OpenAI Exposes Chinese Operatives Using ChatGPT for AI Datacenter Influence Campaign
Key Takeaways
- ▸OpenAI banned ChatGPT accounts used by Chinese operatives to generate influence content about AI datacenters, revealing state-sponsored abuse of American AI tools
- ▸The operatives attempted to frame AI and datacenters as drivers of rising electricity costs for ordinary Americans, using fabricated comic strips and social media posts on X
- ▸Volt Typhoon's JDY botnet cluster has resurged to 1,500+ compromised devices after the FBI's 2024 takedown of the KV cluster, with a focus on scanning vulnerable US military and critical infrastructure
Summary
OpenAI revealed that it banned multiple ChatGPT accounts linked to Chinese operatives who were using the platform to generate content for covert influence operations targeting American public opinion on AI datacenters. The campaigns, which created social media content and images portraying AI and datacenters as drivers of electricity costs and inflation, were part of a broader pattern of Chinese state-sponsored cyber operations. While the influence campaigns gained minimal authentic engagement, they highlight how American AI tools are being weaponized for foreign propaganda.
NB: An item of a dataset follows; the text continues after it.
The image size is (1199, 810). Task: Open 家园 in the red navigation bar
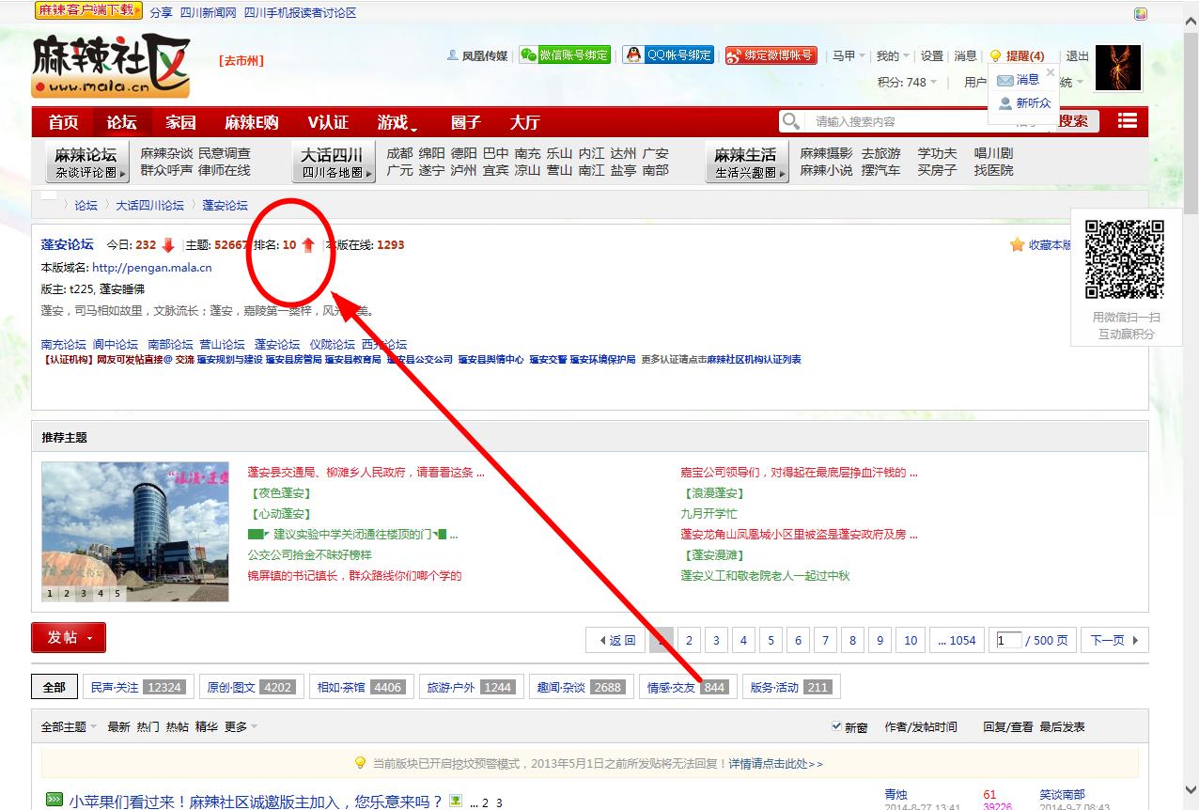click(180, 122)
Concurrently, cybersecurity firm Lumen's Black Lotus Labs reported a significant resurgence of the Volt Typhoon botnet, with the JDY cluster expanding to over 1,500 compromised routers and IoT devices—demonstrating that Chinese cyber operations extend well beyond influence campaigns to critical infrastructure reconnaissance.
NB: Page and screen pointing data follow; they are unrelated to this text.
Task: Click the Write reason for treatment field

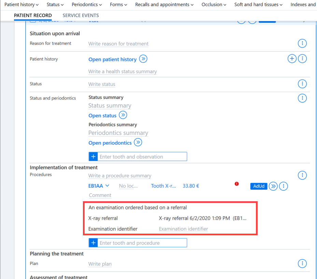Action: [x=118, y=44]
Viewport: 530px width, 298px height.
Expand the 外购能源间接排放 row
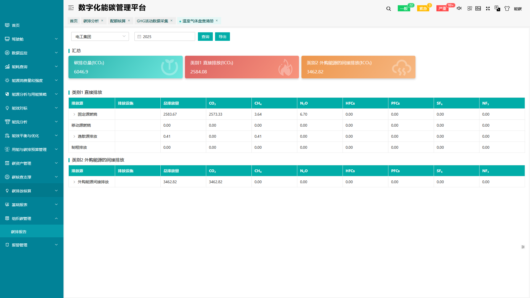coord(74,182)
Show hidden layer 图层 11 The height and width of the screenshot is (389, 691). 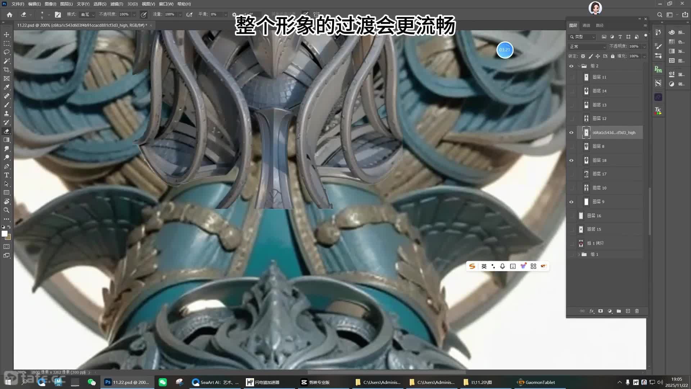[571, 77]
- The campaigns had negligible engagement but signal China's strategic intent to influence American AI policy and datacenter expansion debates
- Chinese state-sponsored APT actors are rapidly weaponizing newly disclosed vulnerabilities for reconnaissance, indicating coordinated and persistent targeting of US defense and infrastructure sectors
Editorial Opinion
The irony is stark: Chinese operatives are using ChatGPT—an American AI tool—to launch influence campaigns against American AI policy. While these particular campaigns failed to gain traction, the pattern is deeply concerning. It exposes a critical vulnerability in the AI industry: our most advanced tools can be hijacked for state-sponsored disinformation before developers even detect the abuse. The fact that the same threat actor infrastructure (Volt Typhoon) is simultaneously targeting critical US infrastructure underscores that this isn't random experimentation—it's a deliberate, multi-vector campaign to undermine American technological and infrastructure resilience.